Unanimité du Conseil de sécurité pour le déploiement de la force G5 Sahel

Le Conseil de sécurité a approuvé à l’unanimité le déploiement de la force antiterroriste du G5 Sahel mercredi 21 juin (photo d'archives).
© REUTERS/Shannon Stapleton

Au bout de 15 jours de négociations très difficiles, le Conseil de sécurité a finalement approuvé à l’unanimité le déploiement de la force antiterroriste du G5 Sahel mercredi 21 juin. Ce soutien politique satisfait les membres africains et la France qui portait ce texte, mais reste l’épineuse question du financement sur lequel les Américains restent totalement opposés. Ce sera la prochaine bataille.

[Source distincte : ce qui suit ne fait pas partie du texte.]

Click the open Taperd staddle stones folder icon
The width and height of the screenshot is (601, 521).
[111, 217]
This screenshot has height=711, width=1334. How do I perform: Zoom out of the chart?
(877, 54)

Avec notre correspondante à New York,  Marie Bourreau

Le Conseil de sécurité a donc fait front commun en obtenant un vote positif des Américains qui se sont montrés jusqu’au bout très réticents à voter une résolution. Le G5 Sahel obtient un soutien politique et légal qui satisfait néanmoins l’ambassadeur du Mali à l’ONU Issa Konfourou.

« Cette force du G5 Sahel, une fois déployée, va lutter contre le terrorisme, va lutter contre l’instabilité qu’il y a dans la région et cela va contribuer forcément à la sécurité et au maintien de la paix dans le reste du monde, donc nous avions besoin de cette résolution », a-t-il déclaré.

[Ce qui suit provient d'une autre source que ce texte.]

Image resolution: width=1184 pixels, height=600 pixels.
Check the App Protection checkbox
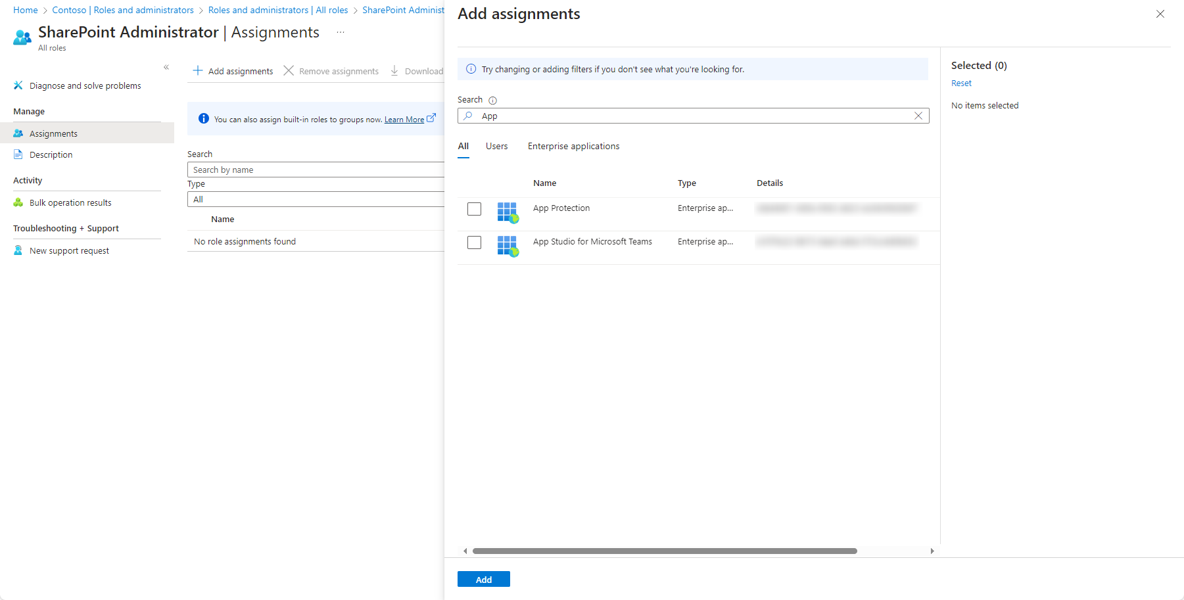[x=474, y=209]
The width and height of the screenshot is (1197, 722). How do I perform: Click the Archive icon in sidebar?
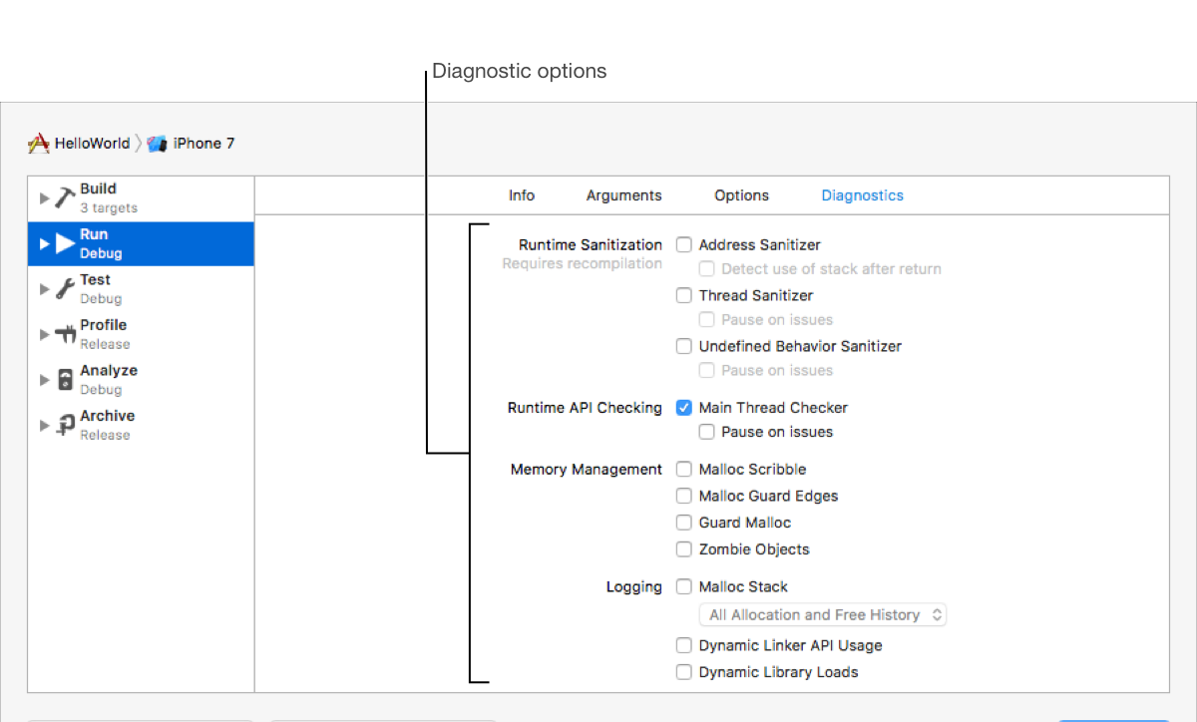(x=65, y=425)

Mais ce soutien reste très prudent puisque la question du financement de cette force est renvoyée à l’organisation d’une conférence des donateurs. « Nous savons que cette guerre, c’est la nôtre, et nos chefs d’Etat ont décidé d’être à la ligne de front en mettant leurs efforts en commun et leurs moyens, modestes soient-ils, a-t-il poursuivi. Effectivement, nous avons besoin de l’appui international. Nous allons rapidement nous mettre en relation avec le Secrétaire général des Nations unies pour voir dans quelle mesure nous pouvons rapidement organiser cette conférence internationale. »

Ce sera la prochaine étape et les Africains comme les Occidentaux comptent bien rappeler aux Américains qu’ils ont levé la main pour approuver le déploiement de cette force.

Nous avons espéré avoir plus, nous avons voulu que cette résolution soit adoptée sous le chapitre 7…
Réaction du ministre tchadien des Affaires étrangères, d'intégration africaine et de coopération internationale, Hissein Brahim Taha
22-06-2017 - Par Houda Ibrahim


■ Sa composition, son importance et son financement en question

On connait déjà le nom du chef de l'état-major de cette force. Il s'agit du général Didier Dacko, l'ancien chef d'état-major malien. L'on sait aussi que le siège de cette force sera basé à Nouakchott en Mauritanie. Le commandement militaire pourrait lui être basé à Bamako, mais rien n’est officiel pour l'instant.

Les militaires qui composeront cette force seront issus des cinq pays du Sahel, à savoir, le Mali, le Tchad, la Mauritanie, le Niger et le Burkina Faso. Quant aux effectifs de cette force, la question n'est toujours pas tranchée. Le chiffre de 5 000 hommes a été avancé en mars dernier lors de la réunion des chefs d'état-major de ces cinq pays, mais ces mêmes responsables militaires ont exprimé récemment leur souhait d'élever l'effectif à 10 000 hommes. En principe, les cinq pays devraient contribuer à parts égales à cette force. Mercredi, sur nos antennes, le ministre des Affaires étrangères tchadien a confirmé la participation de 2 000 militaires tchadiens.

Au final, ce qui sera probablement déterminant, c'est le financement de cette force, qui est loin d'être bouclé. A ce stade, seule l'Union européenne a annoncé un soutien de 50 millions d'euros. Le Conseil sécurité a demandé un délai pour étudier cette question en détail.